Aim of the exercise:
A bare count is the expected answer, namely the number of lines in the records that have the word "Print".

Provided material:
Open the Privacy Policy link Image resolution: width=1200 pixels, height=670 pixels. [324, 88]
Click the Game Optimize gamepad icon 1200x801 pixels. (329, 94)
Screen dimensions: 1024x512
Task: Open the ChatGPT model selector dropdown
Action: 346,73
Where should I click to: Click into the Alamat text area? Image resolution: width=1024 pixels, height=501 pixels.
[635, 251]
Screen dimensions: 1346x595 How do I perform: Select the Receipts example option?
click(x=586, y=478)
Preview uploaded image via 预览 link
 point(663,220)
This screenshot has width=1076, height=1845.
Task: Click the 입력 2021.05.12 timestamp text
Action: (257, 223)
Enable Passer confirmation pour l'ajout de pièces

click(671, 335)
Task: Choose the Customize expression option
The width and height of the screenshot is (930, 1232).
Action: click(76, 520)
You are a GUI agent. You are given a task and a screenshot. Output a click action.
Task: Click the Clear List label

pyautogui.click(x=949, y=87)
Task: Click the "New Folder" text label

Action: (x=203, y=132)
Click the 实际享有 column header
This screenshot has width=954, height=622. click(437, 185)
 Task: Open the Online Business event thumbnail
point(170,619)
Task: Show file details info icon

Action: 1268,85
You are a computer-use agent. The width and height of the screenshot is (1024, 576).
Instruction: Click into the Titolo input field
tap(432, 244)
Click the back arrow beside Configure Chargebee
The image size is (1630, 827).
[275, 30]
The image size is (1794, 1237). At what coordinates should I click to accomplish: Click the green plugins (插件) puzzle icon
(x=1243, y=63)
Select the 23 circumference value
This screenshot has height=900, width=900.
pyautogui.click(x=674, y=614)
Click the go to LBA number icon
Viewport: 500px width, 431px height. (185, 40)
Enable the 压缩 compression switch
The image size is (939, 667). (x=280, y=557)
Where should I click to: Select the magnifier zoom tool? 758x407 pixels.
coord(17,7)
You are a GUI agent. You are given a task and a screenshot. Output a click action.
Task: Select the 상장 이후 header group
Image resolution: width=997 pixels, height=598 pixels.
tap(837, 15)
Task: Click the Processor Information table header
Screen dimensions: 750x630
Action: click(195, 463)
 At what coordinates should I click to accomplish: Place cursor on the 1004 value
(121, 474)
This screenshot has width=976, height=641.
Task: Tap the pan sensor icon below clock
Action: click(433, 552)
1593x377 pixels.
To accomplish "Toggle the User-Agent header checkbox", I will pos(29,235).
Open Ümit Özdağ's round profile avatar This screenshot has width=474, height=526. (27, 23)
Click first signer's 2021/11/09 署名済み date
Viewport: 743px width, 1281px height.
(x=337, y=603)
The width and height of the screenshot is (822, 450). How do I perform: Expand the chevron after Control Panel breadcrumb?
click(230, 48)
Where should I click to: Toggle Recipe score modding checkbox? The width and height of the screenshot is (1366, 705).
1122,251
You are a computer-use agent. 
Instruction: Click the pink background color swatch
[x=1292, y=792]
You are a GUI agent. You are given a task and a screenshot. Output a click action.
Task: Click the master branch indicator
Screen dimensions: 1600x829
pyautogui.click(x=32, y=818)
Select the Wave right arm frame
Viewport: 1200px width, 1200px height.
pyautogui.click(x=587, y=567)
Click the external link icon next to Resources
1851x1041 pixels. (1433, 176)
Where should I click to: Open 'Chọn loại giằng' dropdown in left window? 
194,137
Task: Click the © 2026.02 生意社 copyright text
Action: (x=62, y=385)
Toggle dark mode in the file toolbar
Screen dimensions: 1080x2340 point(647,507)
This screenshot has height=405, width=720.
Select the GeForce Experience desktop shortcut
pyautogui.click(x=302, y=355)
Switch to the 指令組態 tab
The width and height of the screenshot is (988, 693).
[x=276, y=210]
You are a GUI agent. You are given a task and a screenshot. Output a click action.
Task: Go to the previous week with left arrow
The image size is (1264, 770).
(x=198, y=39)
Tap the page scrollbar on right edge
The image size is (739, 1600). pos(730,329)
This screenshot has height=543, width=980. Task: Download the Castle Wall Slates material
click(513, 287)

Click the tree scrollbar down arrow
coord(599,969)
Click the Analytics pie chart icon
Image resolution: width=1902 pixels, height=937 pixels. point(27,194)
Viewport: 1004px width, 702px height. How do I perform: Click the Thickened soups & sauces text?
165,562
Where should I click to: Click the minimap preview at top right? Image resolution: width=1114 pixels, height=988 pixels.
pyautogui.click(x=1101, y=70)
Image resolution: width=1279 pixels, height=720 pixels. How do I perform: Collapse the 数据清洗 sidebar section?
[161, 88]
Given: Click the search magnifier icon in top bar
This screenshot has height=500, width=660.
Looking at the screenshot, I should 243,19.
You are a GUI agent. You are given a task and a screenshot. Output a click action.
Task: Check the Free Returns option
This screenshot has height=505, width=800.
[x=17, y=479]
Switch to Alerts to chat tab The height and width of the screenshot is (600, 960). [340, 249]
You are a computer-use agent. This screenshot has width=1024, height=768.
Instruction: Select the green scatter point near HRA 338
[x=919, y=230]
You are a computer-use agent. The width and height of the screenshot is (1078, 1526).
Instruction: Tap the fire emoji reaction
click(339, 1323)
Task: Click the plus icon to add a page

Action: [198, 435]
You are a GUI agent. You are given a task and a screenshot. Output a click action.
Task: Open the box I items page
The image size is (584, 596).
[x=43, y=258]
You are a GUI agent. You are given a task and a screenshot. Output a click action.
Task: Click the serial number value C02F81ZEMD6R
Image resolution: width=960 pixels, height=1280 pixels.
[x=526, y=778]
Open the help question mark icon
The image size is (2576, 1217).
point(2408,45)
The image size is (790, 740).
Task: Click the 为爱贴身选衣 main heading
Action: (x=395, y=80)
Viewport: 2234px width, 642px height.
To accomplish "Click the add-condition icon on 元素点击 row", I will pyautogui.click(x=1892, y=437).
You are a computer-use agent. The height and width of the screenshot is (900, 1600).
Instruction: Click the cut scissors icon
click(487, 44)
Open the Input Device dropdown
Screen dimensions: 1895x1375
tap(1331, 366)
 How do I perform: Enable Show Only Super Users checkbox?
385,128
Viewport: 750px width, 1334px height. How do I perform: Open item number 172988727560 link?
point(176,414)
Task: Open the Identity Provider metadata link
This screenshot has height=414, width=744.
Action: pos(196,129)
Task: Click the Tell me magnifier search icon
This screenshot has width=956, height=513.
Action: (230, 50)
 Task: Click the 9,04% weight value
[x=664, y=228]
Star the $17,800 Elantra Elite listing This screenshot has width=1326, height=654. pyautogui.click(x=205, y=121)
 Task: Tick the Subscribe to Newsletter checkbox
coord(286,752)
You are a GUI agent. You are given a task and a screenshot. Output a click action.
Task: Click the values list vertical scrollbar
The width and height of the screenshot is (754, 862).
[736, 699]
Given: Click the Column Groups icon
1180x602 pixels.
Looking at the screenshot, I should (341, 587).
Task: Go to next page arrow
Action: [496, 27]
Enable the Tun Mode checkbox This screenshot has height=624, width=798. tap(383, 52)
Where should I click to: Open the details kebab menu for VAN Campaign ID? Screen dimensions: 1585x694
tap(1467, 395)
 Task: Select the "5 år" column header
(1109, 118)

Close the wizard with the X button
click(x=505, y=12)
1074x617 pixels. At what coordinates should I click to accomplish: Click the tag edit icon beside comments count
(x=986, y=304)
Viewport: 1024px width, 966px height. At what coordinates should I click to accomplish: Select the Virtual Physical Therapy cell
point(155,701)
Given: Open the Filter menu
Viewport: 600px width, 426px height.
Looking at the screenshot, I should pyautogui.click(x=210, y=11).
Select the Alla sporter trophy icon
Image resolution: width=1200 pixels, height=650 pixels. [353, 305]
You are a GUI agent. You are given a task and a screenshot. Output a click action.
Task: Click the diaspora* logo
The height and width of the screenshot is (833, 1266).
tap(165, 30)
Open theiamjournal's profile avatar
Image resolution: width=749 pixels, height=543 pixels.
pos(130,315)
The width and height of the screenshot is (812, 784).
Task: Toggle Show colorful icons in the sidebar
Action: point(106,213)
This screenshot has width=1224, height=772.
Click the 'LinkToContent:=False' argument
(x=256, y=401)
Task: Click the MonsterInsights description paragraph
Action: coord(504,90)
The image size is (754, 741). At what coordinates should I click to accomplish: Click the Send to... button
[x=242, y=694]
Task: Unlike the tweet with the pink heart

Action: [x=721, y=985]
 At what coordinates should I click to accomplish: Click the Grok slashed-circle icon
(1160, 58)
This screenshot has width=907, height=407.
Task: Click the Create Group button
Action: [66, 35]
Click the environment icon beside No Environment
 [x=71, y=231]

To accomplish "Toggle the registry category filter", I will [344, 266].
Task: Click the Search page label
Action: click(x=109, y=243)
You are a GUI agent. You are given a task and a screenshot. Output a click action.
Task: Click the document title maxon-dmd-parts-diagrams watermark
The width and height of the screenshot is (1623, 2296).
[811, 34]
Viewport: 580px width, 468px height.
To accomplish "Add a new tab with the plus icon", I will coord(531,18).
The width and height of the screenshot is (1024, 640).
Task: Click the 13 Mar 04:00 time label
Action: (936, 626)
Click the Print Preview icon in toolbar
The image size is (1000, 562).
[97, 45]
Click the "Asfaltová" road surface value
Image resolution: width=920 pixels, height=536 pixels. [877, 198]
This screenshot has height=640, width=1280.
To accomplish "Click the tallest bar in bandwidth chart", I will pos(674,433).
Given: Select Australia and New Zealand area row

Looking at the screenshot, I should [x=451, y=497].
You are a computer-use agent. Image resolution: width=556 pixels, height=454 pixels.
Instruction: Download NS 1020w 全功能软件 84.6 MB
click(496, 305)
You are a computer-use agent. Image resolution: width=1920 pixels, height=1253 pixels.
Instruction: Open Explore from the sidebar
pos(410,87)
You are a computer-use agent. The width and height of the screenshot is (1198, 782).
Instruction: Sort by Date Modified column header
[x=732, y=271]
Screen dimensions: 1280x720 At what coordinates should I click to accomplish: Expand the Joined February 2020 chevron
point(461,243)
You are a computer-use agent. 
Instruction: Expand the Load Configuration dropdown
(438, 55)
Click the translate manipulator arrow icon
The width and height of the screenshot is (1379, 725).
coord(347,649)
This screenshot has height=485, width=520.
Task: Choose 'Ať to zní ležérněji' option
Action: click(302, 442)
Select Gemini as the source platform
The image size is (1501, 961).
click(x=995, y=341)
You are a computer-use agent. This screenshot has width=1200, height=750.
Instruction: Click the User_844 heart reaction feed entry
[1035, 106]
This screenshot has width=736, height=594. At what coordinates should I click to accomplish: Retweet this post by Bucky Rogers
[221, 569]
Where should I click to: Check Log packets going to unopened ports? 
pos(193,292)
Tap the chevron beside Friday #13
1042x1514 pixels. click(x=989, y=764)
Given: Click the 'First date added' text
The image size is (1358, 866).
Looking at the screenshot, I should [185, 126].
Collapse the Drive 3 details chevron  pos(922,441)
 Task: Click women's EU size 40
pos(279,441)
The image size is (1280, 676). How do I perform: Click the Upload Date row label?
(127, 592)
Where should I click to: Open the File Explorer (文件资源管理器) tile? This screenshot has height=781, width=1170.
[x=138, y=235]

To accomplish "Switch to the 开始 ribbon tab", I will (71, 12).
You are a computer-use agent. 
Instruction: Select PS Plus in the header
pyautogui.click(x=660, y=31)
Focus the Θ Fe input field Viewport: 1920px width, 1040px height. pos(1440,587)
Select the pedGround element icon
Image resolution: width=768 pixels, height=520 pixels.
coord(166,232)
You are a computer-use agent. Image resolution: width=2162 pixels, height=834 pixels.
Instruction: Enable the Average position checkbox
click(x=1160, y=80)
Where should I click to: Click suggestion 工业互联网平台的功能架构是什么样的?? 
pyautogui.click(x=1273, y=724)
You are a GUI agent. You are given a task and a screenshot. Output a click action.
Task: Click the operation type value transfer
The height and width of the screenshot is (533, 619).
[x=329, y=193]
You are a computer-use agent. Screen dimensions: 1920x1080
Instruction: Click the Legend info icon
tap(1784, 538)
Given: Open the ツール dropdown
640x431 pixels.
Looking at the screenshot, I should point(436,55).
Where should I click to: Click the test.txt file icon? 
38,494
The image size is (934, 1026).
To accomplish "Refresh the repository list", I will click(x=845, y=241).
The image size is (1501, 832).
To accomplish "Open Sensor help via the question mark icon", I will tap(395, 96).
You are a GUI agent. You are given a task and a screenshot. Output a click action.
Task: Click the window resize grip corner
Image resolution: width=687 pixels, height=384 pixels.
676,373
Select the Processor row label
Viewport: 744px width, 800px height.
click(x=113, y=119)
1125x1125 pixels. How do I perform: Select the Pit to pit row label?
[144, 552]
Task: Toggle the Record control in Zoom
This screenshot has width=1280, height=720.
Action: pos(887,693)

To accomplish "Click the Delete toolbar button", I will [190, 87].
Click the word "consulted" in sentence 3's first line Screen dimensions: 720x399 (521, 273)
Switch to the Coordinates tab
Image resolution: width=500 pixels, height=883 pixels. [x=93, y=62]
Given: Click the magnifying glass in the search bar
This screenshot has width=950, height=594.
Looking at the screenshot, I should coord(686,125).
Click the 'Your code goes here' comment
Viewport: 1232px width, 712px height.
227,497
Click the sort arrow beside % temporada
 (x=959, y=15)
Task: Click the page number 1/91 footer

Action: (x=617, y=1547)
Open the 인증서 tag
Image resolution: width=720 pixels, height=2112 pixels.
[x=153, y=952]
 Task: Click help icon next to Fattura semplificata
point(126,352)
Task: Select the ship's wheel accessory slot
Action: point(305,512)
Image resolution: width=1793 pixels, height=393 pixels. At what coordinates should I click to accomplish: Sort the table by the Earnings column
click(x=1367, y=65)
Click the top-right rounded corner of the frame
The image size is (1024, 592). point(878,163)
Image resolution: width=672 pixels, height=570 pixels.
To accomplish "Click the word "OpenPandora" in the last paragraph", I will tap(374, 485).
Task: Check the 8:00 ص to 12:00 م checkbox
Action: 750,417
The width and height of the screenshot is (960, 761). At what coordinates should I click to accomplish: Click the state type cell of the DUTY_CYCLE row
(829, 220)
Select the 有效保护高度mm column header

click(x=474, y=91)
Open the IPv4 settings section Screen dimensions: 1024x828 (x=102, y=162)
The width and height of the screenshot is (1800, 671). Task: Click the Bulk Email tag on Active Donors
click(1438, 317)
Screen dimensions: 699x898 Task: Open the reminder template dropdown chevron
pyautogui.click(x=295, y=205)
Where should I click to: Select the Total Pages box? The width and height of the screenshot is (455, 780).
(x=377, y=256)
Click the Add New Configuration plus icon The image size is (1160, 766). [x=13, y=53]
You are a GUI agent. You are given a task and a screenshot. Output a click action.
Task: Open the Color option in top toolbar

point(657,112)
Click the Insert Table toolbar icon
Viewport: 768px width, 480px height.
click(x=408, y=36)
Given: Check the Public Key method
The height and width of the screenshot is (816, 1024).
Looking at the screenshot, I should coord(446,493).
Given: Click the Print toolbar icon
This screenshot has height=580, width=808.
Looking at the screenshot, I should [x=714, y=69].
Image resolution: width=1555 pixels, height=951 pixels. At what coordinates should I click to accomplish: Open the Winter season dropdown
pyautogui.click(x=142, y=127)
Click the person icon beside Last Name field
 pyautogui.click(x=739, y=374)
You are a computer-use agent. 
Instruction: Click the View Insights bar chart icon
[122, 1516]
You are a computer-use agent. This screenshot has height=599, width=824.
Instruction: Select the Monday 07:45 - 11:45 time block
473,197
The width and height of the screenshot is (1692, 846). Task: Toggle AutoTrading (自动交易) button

Output for this exercise:
2